The kitchen seems like the hardest room to tegu-proof. There are so many appliances and places that they can get into! A friend's tegu started rummaging through all his ground-level cupboards and eventually found a hole for plumbing that let him get in the subfloor. There can be a lot of hazardous stuff stored in kitchens so at least getting baby locks for the cupboards might be a good idea.


----------



## Rebecca Stout (Nov 26, 2014)

LOL, thats funny. I see what you mean. I never ever thought of the cabinets!!! My problem is we have so much stuff and furniture and electronics that when mine hides in and behind them, we have no way of getting her out. Once I had to wait all day when she was behind something. By the end of the day, I had to get her out by getting help to move the thing and use a broom to pull her out. I don't ever want to do that to her again. She was really freaked.


----------



## MickJagger (Nov 28, 2014)

Happy be-lated thanksgiving guys and gals! Jagger being festive! Yeah I've had a water monitor in my walls for 2 weeks and just recently got him out, so I've tegu proofed EVERYTHING lol. He's got a 6 bulb setup for his spot which is 2 ft x 2ft at 120degrees with UVB so he should find that out. I had the fixture custom built just for my little man, well chubby man lol.


----------



## Ralph DeMayo (Nov 29, 2014)

Mick is looking good!!


----------



## MickJagger (Nov 29, 2014)

Thanks Ralph! Greatly appreciated man.

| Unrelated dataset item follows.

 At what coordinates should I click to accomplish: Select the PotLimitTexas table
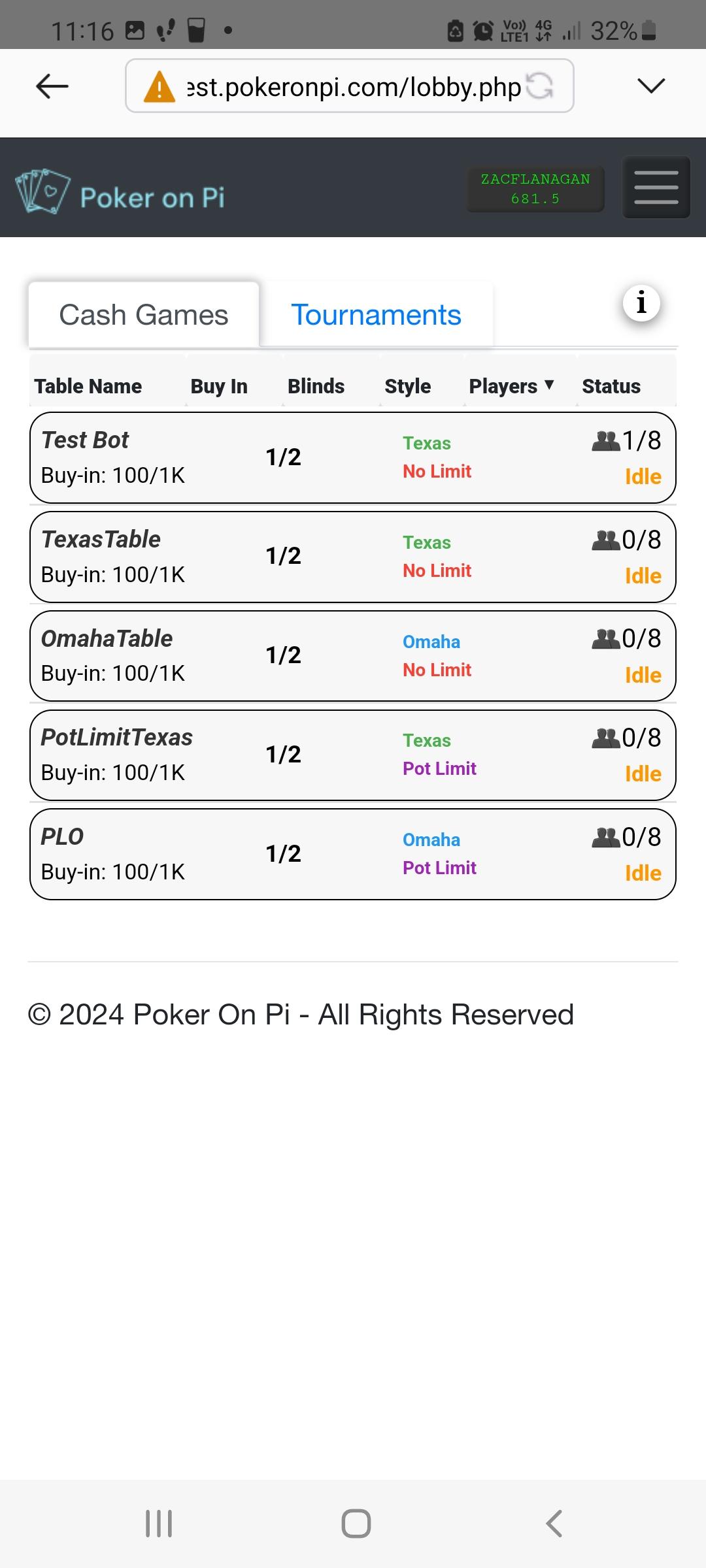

He wouldn't look this way without everyone's help on here


----------



## Rebecca Stout (Nov 30, 2014)

THANK YOu for sharing such an awesome photo


----------



## Jeremyxb12 (Jan 24, 2015)

aw he looks like he is curious and enjoyed! lol good little gu ! i cant wait until I get back from korea and get a new gu. if I may ask who was the breeder?


----------